- _Source_
----

Now, on these questions, the Supreme Court, frankly, to my listening to the argument and reviewing the transcript, seemed to struggle quite a bit. The questioning, especially given the format for its telephonic hearings, seemed generally unfocused, and a couple of the justices simply passed on their opportunity to ask questions during New Mexico's argument time.


Perhaps the best indicator of how the Court deals with the unusual complex factual issue within its original jurisdiction is illustrated by Justice Alito's question to Texas' attorney early in the argument. Justice Alito asked as follows. "Counsel, could you explain by explaining very briefly, as a practical matter, what is at stake here? What would happen if you win, and what would happen if you lose?"


Even after the parties' briefing, you've got members of the Supreme Court grappling with what's actually at stake in the case. I don't think that that's a knock on the briefing. I think it's simply the case that the Supreme Court, as an ultimate appellate body, does not frequently deal with these sorts of factual issues and struggled somewhat in that capacity. The parties, in briefing that, probably tend to forget that. So that may be a word to the wise there.


After Texas answered Justice Alito's question, he went on to observe that the case was significantly complicated by the fact that all the parties—Texas, New Mexico, and the Bureau of Reclamation—had spent a number of years dealing with the question of what to do with the Texas water that had been delayed in New Mexico—how to account for it, how much should be delivered—sidestepping the normal authority, the normal channels by which each state was authorized to make official communications and take positions regarding the compact and that only later did the parties revert to an attempted technical resolution of the dispute under the terms of the compact.

----

- _Extracted entries_
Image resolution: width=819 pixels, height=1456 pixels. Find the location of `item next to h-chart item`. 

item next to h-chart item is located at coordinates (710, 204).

----

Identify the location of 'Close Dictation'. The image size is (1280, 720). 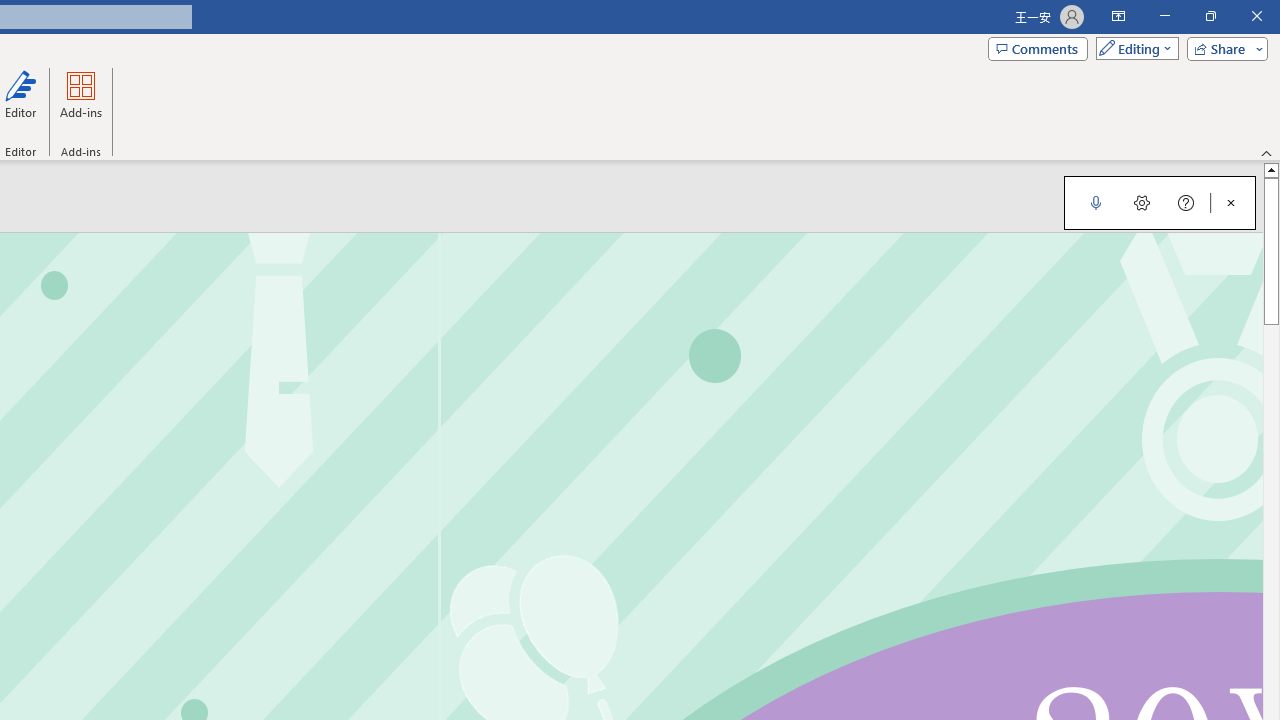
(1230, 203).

----

Reproduce the passage of the remarks on the Supreme Court hearing from "Now, on these" up to and including "Mexico's argument time.".

- _Response_
Now, on these questions, the Supreme Court, frankly, to my listening to the argument and reviewing the transcript, seemed to struggle quite a bit. The questioning, especially given the format for its telephonic hearings, seemed generally unfocused, and a couple of the justices simply passed on their opportunity to ask questions during New Mexico's argument time.